В кабинете на некоторое время повисло молчание. Но дрова весело трещали в камине, за окном, заполняя собой полнеба, разливался весенний закат, и постепенно в душе Клаудии начала подниматься могучая волна внутреннего торжества.
— Мы воистину восхищены вашим поступком, сеньорита де Гризальва, — нарушил молчание дон Гаспаро. — Священный трепет перед Богом охватывает всех, кто узнает о странной кончине герцогини.
— А вы разве не слышали о том, какой слух распространили в народе слуги этой несчастной? — вдруг спросил у Клаудии слегка удивленный в свою очередь граф де Милано.
— Нет, ваша светлость, — все еще пребывая в некоем смятении, ответила девушка.
— Простые люди втайне передают из уст в уста историю о том, что к ней в дом явилась сама святая Анна, дабы покарать безбожницу от имени Господа.
— Ваше явление и в самом деле было подобно чуду, ибо практически никто после этого вечера вас нигде не видел, — добавил с улыбкой дон Гаспаро, глядя прямо в широко раскрытые удивленные глаза своей воспитанницы.
— Но Божья кара налагается уже за одно намерение убить, — пересохшими губами твердо прошептала девушка.
— У вас не было намерения убить, вы защищались, — жестко остановил ее граф.
— Успокойтесь, сеньорита де Гризальва, вы честно вверили свою судьбу Богу. И Бог в этом случае оказался на вашей стороне, вот о чем вам никогда не следует забывать, — спокойно произнес дон Гаспаро, после чего пригубил свое вино, как бы подавая этим пример остальным.

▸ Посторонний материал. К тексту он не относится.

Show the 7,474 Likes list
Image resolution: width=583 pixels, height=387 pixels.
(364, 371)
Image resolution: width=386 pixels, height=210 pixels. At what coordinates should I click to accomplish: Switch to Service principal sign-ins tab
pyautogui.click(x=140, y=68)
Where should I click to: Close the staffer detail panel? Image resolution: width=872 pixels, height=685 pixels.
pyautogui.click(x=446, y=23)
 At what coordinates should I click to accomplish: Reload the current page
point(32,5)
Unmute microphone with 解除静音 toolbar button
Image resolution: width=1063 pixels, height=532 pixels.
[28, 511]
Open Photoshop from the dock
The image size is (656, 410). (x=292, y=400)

Клаудиа машинально последовала повелительному взгляду магнетических глаз и тоже освежила свои совершенно сухие от волнения губы.
— И я еще раз повторяю вам, что мы восхищены вами, сеньорита Клаудиа де Гризальва, — неожиданно твердо сказал граф, и, встав, подошел к девушке, почтительно взял ее безжизненную руку и с легким поклоном коснулся губами дрогнувших пальцев.

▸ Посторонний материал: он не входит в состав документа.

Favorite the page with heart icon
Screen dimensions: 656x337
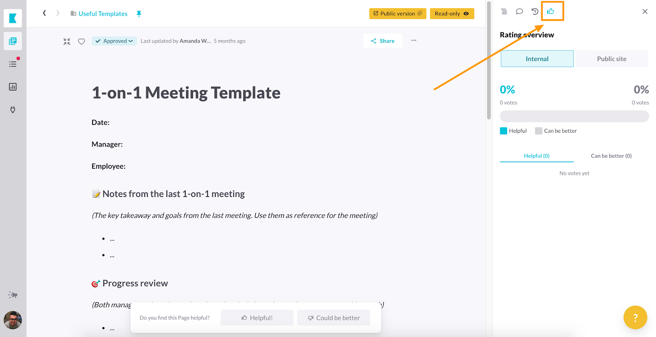click(x=82, y=41)
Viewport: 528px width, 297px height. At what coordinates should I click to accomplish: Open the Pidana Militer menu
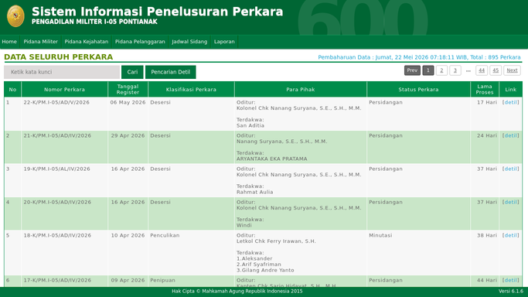(x=40, y=42)
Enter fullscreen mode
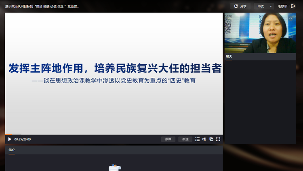Screen dimensions: 303x171 [218, 139]
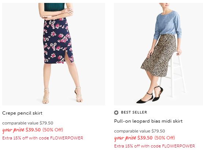The height and width of the screenshot is (150, 203).
Task: Click the gold strappy sandals in photo
Action: click(63, 96)
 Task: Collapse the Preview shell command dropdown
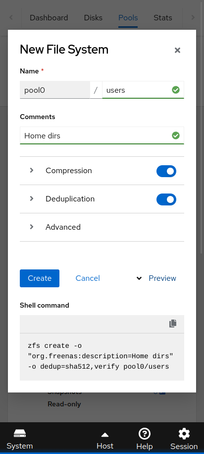click(156, 278)
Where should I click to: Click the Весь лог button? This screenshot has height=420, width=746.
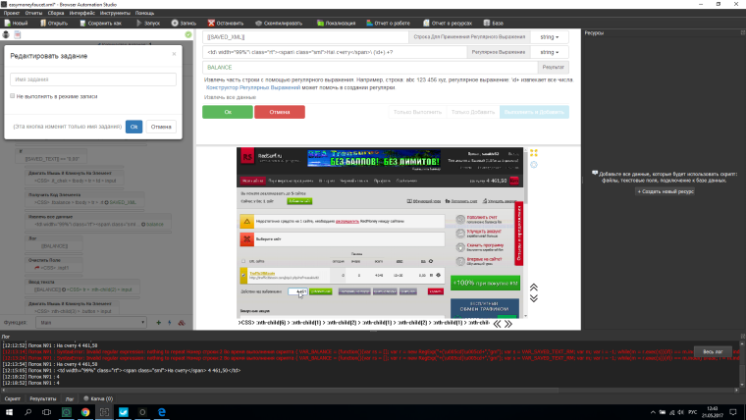pos(711,350)
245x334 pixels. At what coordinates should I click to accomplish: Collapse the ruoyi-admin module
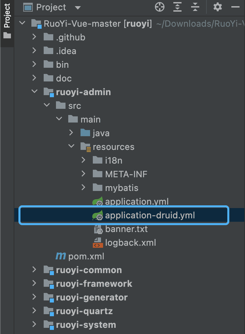(x=34, y=92)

Дон Гаспаро тоже последовал его примеру, после чего оба мужчины подняли бокалы и сделали в ее честь по хорошему глотку.
Клаудиа так растерялась от столь неожиданного поворота событий, что в продолжение всей сцены даже не пошевелилась и только молча переводила взгляд с одного загадочного и, как ей казалось, всемогущего сеньора на другого.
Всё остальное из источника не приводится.